Aus der Werkstatt XIII
Seit gut drei Wochen schreibe ich den dritten Band von Pandaemonia. Heute habe ich Seite 100 erreicht. Für mich ist das immer eine magische Grenze, die mir das Gefühl gibt: Das ist keine Fingerübung mehr, das wird ein richtiger Roman. Die ersten hundert Seiten sind außerdem immer die schwersten; danach geht es meistens leichter voran.

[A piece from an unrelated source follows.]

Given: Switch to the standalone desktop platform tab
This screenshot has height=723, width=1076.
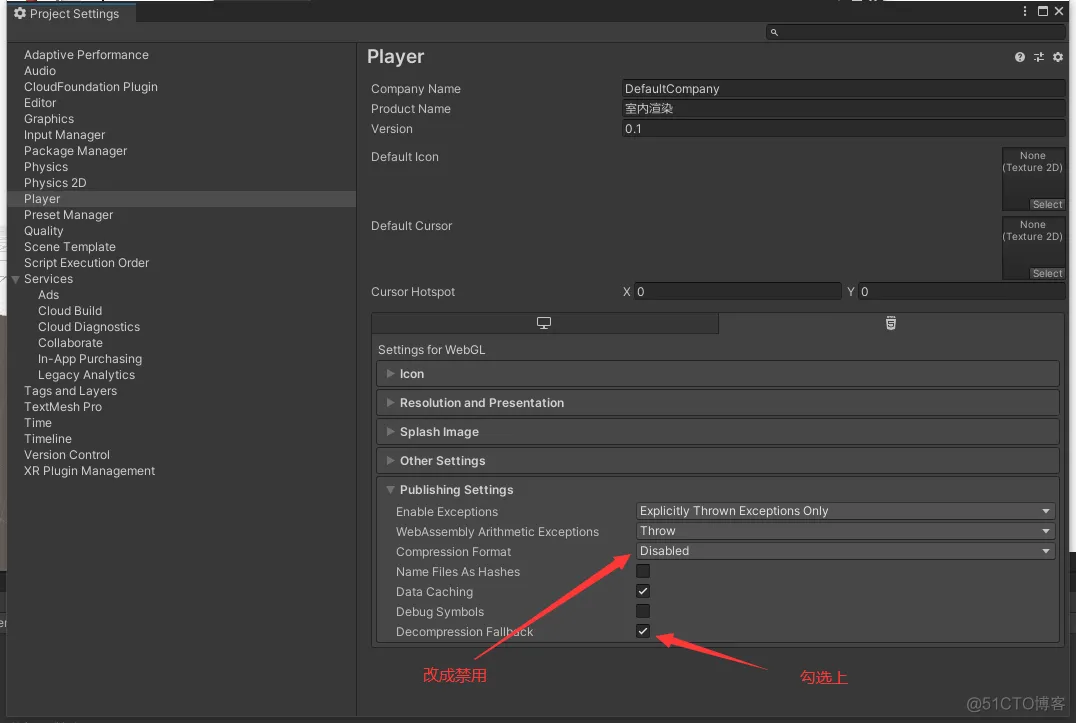Looking at the screenshot, I should click(x=544, y=323).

Pandaemonia III hat eine ganz andere Dramaturgie als die ersten beiden Bände. Während Die Stadt der Seelen eher ruhig anfängt, startet Band III mit einer Serie von kurzen Kapiteln, in denen sehr viel passiert. Das liegt daran, dass das Buch nahtlos an das Finale von Band II anschließt - zwischen den beiden Büchern vergehen nicht einmal 5 Minuten "Erzählzeit". Allmählich komme ich aber in ruhigere Fahrwasser und gebe den Figuren Zeit, mit den teils doch recht heftigen Veränderungen in ihrer Welt zurechtzukommen. Solche "nachdenklichen" Passagen sind erfahrungsgemäß nicht leicht zu schreiben, sie sind aber für die Stimmung der Geschichte immens wichtig, weil man darin vieles über die Charaktere und ihre Beziehungen erfährt.
Genau wie bei Band I und II werde ich ab und zu in meinem Journal die Arbeit an dem Buch dokumentieren. Wer mag, kann mir hier ein bisschen über die Schulter schauen. Fragen und Kommentare sind mir natürlich immer willkommen.